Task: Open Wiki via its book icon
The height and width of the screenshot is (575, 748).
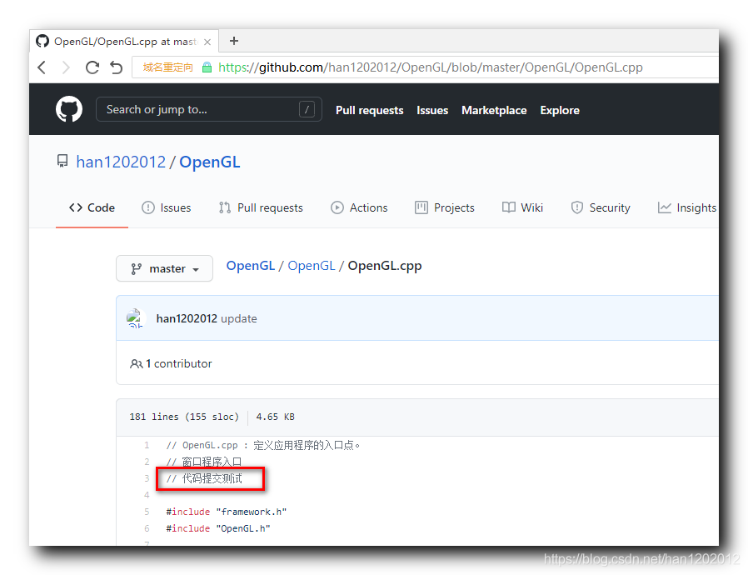Action: 508,208
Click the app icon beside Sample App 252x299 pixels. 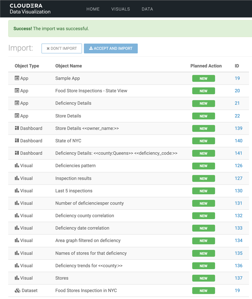17,78
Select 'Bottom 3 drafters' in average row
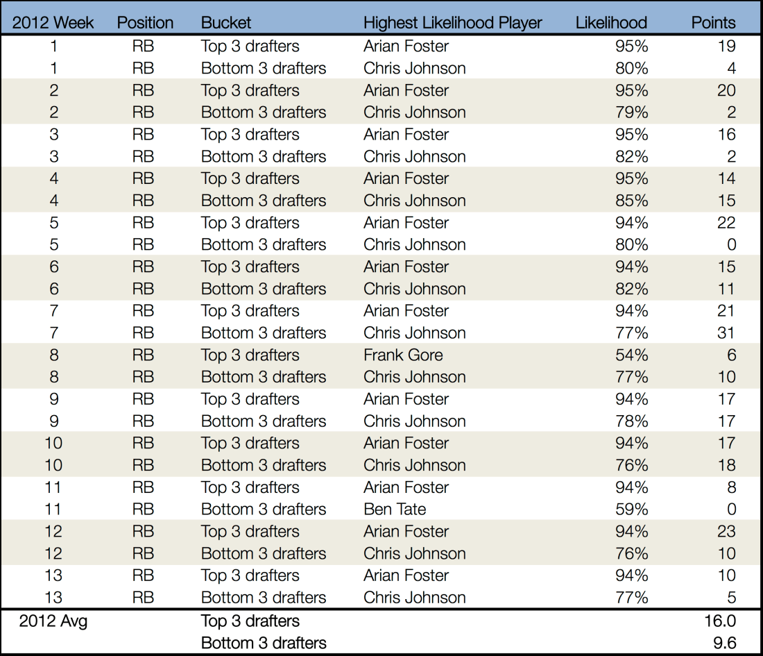Viewport: 763px width, 656px height. coord(264,643)
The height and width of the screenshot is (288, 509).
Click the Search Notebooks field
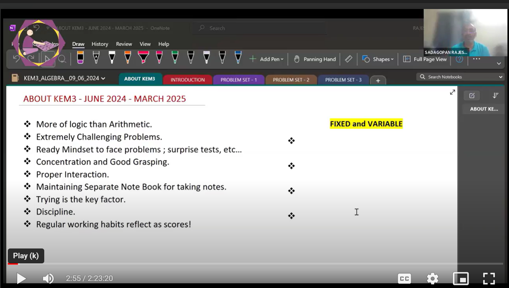(460, 77)
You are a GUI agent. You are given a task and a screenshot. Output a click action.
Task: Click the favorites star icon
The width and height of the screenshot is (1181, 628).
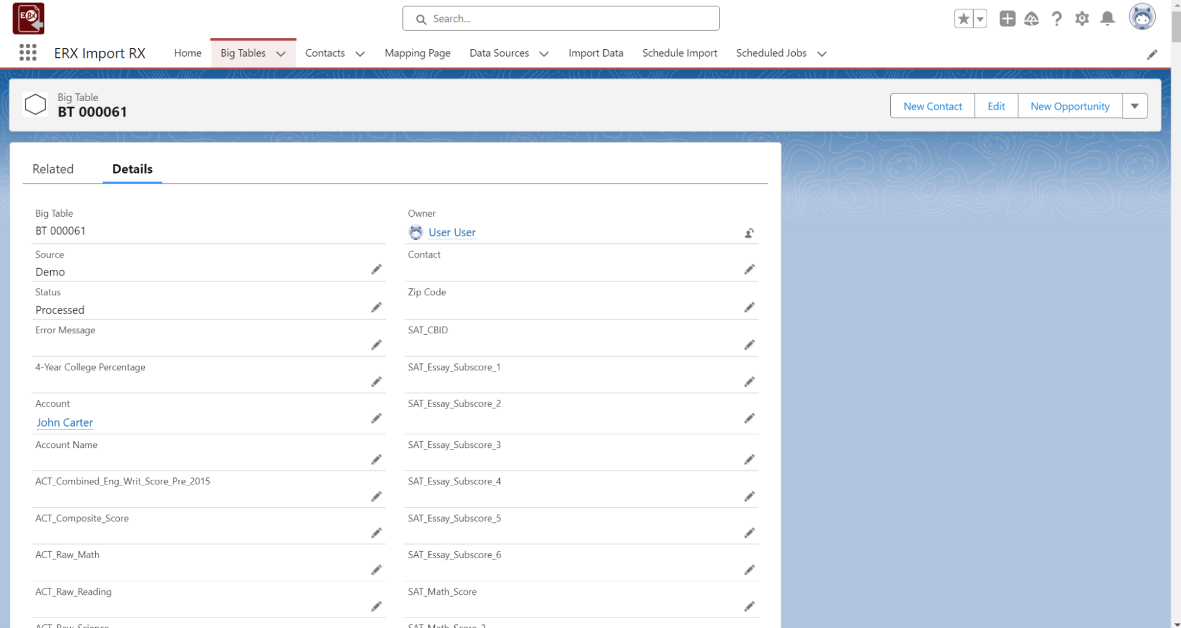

---------------

Goal: Show every line from the items above that contains the string "screenshot". Case counts.

Right answer:
The height and width of the screenshot is (575, 748).
The height and width of the screenshot is (288, 509).
You are a GUI agent. You are given a task and a screenshot. Output a click action.
The width and height of the screenshot is (1181, 628).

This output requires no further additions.